NVIDIA's nv_transforms.c sits as a lateral extension at the core layer: it is called from class_decl.c, cp_gen_be.c, and statements.c (via nv_transforms.h inlines), but does not itself call back into the EDG parser. This clean separation suggests NVIDIA modifies the EDG source minimally, preferring to hook into existing EDG extension points rather than fork the core.
String-Based Discovery
The binary contains 52,489 strings in .rodata. These strings are the second most important evidence source after the assertion paths. Major categories:
| Category | Approximate Count | Usage |
|---|---|---|
EDG assertion paths (/dvs/p4/...) | 65 (52 .c + 13 .h) | Source attribution |
| CUDA keyword strings | ~300 | Keyword table initialization, CLI flag names |
| Error message templates | ~3,800 | Diagnostic emission (off_88FAA0 error table, 3,795 entries) |
| C/C++ keyword strings | ~200 | Lexer token recognition |
Format strings (%s, %d, etc.) | ~500 | Output formatting in .int.c emission and diagnostics |
| IL kind names | ~200 | IL node type display (off_E6DD80 table) |
| Type name fragments | ~400 | Mangling output, type display |
CUDA architecture names (sm_XX) | ~50 | Architecture feature gating |
| Internal EDG config strings | ~200 | Build configuration, feature flags |
String Mining Techniques
Three string mining techniques are used throughout the analysis:
-
Error message tracing. CUDA-specific error messages (e.g.,
"calling a __host__ function from a __device__ function is not allowed") are grepped from the string table, their xrefs traced to the emitting function, and the emitting function's callers analyzed to understand the validation logic that triggers the error. -
Keyword enumeration. The keyword initialization function (
sub_5863A0) loads 200+ string constants in sequence.

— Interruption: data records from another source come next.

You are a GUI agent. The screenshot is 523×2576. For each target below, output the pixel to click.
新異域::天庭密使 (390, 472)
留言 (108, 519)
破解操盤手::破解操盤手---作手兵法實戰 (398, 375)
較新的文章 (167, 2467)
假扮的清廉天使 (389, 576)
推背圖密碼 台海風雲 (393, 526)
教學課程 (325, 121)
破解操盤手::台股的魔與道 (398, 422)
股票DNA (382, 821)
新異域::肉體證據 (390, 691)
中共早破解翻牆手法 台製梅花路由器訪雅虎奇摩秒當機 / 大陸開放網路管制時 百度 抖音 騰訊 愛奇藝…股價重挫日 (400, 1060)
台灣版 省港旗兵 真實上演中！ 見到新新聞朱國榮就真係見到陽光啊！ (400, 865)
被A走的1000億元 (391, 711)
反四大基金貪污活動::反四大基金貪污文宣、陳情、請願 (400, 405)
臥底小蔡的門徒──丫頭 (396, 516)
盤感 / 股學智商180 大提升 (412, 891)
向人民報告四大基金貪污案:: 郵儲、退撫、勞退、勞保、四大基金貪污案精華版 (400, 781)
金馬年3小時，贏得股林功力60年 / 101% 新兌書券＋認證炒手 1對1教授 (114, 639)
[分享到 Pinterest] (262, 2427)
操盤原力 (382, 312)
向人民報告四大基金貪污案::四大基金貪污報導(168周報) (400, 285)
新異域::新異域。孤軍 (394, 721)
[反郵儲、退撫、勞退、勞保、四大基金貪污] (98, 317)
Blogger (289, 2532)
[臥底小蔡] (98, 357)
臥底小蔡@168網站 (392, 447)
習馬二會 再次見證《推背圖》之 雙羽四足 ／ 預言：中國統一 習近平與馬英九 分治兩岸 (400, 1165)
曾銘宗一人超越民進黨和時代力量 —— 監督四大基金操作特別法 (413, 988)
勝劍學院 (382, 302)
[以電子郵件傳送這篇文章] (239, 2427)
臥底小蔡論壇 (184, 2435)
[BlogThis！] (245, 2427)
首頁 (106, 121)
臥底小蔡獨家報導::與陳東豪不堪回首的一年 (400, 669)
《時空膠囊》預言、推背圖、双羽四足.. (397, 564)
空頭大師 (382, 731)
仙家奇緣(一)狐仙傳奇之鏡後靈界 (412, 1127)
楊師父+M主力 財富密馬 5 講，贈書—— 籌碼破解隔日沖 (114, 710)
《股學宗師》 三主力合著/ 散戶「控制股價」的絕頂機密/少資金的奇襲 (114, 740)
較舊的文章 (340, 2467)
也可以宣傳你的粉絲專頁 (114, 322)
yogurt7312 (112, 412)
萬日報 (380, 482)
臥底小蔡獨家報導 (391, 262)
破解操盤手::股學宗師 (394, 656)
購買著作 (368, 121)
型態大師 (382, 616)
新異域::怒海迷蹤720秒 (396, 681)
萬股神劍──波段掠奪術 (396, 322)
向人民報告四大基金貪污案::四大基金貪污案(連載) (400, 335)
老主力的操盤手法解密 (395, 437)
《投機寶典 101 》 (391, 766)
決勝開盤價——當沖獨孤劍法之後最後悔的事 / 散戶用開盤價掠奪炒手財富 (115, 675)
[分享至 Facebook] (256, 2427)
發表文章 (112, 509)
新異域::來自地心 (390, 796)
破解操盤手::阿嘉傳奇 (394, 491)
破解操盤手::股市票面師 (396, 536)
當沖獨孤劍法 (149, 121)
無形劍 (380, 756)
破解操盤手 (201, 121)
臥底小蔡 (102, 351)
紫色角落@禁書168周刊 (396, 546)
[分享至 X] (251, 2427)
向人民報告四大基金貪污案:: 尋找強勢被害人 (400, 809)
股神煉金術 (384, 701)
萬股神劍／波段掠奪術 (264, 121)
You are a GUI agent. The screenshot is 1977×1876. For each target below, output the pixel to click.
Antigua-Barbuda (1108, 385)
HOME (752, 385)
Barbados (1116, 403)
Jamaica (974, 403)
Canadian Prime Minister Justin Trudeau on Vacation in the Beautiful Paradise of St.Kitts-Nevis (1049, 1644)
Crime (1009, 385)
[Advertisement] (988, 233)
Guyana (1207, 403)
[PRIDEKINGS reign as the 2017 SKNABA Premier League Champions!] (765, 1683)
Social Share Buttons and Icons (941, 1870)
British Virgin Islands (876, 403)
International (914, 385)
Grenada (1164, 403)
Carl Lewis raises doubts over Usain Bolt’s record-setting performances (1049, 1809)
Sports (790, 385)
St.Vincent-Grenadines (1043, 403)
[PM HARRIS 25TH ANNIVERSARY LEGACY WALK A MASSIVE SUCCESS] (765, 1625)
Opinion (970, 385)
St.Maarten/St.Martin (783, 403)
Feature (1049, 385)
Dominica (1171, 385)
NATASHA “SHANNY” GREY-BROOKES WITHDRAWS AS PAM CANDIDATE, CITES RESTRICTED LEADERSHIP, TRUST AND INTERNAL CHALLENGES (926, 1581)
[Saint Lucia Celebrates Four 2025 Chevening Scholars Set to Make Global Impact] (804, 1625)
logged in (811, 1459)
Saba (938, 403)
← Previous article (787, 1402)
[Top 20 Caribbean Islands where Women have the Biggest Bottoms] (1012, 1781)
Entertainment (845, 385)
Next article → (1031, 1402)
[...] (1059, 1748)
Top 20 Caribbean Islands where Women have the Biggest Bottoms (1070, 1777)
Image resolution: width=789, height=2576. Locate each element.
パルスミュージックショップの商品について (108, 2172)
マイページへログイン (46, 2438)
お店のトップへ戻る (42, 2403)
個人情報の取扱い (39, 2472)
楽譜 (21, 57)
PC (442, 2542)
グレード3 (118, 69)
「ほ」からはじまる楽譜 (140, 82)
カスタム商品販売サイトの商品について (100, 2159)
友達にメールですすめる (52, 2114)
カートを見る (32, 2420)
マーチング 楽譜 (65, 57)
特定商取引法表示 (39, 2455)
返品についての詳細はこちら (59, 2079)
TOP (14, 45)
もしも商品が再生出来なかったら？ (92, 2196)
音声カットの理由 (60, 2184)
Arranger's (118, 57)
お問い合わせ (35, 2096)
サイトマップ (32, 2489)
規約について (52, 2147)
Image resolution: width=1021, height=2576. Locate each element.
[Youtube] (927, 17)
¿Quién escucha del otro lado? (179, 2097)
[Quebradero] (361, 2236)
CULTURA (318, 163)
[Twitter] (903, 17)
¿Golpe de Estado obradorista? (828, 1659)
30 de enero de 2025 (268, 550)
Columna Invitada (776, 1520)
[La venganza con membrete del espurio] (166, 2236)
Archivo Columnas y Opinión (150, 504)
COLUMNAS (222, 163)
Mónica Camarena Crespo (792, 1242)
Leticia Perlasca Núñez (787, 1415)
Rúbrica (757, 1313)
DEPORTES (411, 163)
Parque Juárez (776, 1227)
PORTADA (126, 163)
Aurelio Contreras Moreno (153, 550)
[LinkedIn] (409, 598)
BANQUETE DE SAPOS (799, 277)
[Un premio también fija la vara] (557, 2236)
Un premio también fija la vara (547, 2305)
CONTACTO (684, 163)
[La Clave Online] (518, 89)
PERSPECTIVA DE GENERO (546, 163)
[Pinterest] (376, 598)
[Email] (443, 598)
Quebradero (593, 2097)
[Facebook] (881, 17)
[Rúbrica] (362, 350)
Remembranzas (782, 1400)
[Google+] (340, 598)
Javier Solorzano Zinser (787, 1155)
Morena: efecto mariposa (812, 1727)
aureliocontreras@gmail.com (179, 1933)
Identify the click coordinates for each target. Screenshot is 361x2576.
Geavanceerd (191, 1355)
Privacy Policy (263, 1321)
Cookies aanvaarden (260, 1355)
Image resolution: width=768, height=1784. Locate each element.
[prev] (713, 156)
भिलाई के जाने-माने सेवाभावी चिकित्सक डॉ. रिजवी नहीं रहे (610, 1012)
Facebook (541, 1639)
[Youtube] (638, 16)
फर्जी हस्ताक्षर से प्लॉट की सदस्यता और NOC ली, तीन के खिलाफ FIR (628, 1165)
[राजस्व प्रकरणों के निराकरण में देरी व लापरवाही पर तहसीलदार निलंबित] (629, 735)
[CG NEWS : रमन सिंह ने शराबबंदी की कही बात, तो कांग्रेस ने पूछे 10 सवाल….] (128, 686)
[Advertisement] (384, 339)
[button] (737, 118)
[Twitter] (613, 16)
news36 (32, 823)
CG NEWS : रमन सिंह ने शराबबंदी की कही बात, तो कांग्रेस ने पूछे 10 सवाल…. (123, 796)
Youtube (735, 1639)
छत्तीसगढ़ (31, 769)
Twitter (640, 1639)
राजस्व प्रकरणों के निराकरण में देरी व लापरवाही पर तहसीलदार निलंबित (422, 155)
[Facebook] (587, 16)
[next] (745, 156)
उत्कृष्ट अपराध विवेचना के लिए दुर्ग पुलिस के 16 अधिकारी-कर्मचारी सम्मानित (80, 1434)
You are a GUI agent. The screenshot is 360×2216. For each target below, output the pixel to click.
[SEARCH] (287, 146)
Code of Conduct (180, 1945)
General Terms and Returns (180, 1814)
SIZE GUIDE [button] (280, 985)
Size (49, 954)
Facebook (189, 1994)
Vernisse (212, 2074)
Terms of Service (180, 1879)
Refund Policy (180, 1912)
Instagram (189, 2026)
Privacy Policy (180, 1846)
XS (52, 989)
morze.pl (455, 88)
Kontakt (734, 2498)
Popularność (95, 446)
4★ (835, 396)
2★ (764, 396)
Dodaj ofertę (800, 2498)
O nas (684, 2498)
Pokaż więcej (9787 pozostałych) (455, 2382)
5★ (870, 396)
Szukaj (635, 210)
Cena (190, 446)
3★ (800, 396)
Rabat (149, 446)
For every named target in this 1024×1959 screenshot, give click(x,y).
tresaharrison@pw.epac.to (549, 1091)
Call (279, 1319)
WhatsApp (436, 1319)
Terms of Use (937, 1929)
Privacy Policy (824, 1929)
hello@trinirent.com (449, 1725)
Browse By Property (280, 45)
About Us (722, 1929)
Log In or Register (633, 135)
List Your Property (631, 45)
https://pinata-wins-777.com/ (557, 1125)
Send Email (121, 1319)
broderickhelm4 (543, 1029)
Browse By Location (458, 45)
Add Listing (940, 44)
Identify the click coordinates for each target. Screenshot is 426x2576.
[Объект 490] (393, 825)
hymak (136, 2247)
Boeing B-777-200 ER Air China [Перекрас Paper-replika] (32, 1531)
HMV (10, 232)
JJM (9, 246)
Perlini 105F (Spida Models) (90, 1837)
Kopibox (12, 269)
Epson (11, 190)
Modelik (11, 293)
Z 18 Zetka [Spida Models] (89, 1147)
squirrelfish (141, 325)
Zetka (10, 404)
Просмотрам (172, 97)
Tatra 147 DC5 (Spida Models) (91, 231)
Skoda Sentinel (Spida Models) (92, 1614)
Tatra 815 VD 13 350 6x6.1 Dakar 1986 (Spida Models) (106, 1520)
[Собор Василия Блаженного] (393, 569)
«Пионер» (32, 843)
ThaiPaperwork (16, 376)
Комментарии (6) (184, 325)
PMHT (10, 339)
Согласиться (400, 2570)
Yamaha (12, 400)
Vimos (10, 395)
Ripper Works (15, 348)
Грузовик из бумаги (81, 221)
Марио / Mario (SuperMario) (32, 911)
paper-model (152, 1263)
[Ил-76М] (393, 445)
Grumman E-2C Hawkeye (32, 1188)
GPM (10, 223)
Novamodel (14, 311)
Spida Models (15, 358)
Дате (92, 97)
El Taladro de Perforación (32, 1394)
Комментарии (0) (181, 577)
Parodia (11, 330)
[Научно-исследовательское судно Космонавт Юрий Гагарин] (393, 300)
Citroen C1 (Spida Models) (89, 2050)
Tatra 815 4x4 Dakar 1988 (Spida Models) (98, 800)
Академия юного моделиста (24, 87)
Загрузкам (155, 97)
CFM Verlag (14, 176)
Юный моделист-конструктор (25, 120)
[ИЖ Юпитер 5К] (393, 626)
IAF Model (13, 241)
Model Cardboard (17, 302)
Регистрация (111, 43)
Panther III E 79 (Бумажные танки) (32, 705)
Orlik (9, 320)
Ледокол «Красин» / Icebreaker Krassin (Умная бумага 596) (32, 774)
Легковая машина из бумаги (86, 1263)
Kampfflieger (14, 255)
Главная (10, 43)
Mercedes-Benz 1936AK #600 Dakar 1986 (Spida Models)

By reading the strings in load order, the complete CUDA keyword vocabulary is recovered -- including internal-only keywords not documented in the CUDA C++ Programming Guide. -
Format string analysis. Format strings in the backend (
cp_gen_be.c) reveal the exact syntax of.int.coutput. A string like"static void __device_stub__%s("tells us the precise naming convention for device stub wrapper functions.
Decompilation Quality
Hex-Rays produces readable pseudocode for the vast majority of functions, but several systematic limitations affect the analysis:
Control Flow Artifacts
Hex-Rays occasionally introduces control flow constructs that do not exist in the original source. The most prominent example is the while(1) loop in main() (sub_408950): the decompiler wraps the entire function body in an infinite loop because a setjmp-based error recovery mechanism creates a backward edge in the CFG. In reality, main() executes linearly and returns -- the while(1) is a decompiler artifact, not a real loop.
Similar artifacts appear in functions with complex switch statements (EDG uses computed gotos for performance), where Hex-Rays may produce nested if-else chains instead of the flat dispatch table the original code uses.
Lost Preprocessor Logic
The original EDG source makes heavy use of preprocessor conditionals (#if CUDA_SUPPORT, #ifdef FRONT_END_CPFE, etc.). The compiled binary contains only the taken branch -- the preprocessor evaluated all conditions at build time. This means the decompiled code shows the CUDA-enabled configuration only; any host-only or non-CUDA EDG behavior is invisible.
Similarly, C macros that wrap common patterns (assertion macros, IL access macros, type query macros) are fully expanded in the binary. The decompiled output shows the expanded form -- a sequence of struct field accesses and conditional jumps -- rather than the concise macro invocation the original source used.
Unnamed Variables
The binary is stripped. All local variable names are lost. Hex-Rays assigns synthetic names (v1, v2, a1, a2) based on register allocation and stack slot positions. Function parameters are named a1 through aN in declaration order. During analysis, meaningful names are sometimes manually applied in the IDA database, but most decompiled output uses the synthetic names.
Structure field accesses appear as byte-offset expressions (*((_BYTE *)a1 + 182)) rather than named fields (entity->execution_space). Reconstructing the structure layouts from these offset patterns is a core part of the analysis -- see the Entity Node Layout page for the most extensively reconstructed structure.
Decompilation Failures
The IDAPython extraction log reports 6,343 successful decompilations out of 6,487 attempts (140 failures). Due to filename collisions in the output directory (functions with identical sanitized names at different addresses overwrite each other), the actual output directory contains 6,202 unique .c files. The 281 "missing" files break down as:
| Category | Count | Reason |
|---|---|---|
| Hex-Rays decompilation failure | ~140 | Exception personality routines, SoftFloat leaf functions, tiny thunks, irreducible CFG |
| Filename collisions (overwritten) | ~141 | Multiple functions with the same IDA name (after / to _ sanitization) write to the same output path |
The 140 true decompilation failures are concentrated in the C++ runtime region (0x7DF400--0x829722), particularly in the libstdc++ locale facet implementations (complex template instantiations with deeply nested virtual dispatch) and Berkeley SoftFloat 3e functions (pure arithmetic with non-standard calling conventions). For these functions, analysis relies on the raw disassembly output in disasm/ instead.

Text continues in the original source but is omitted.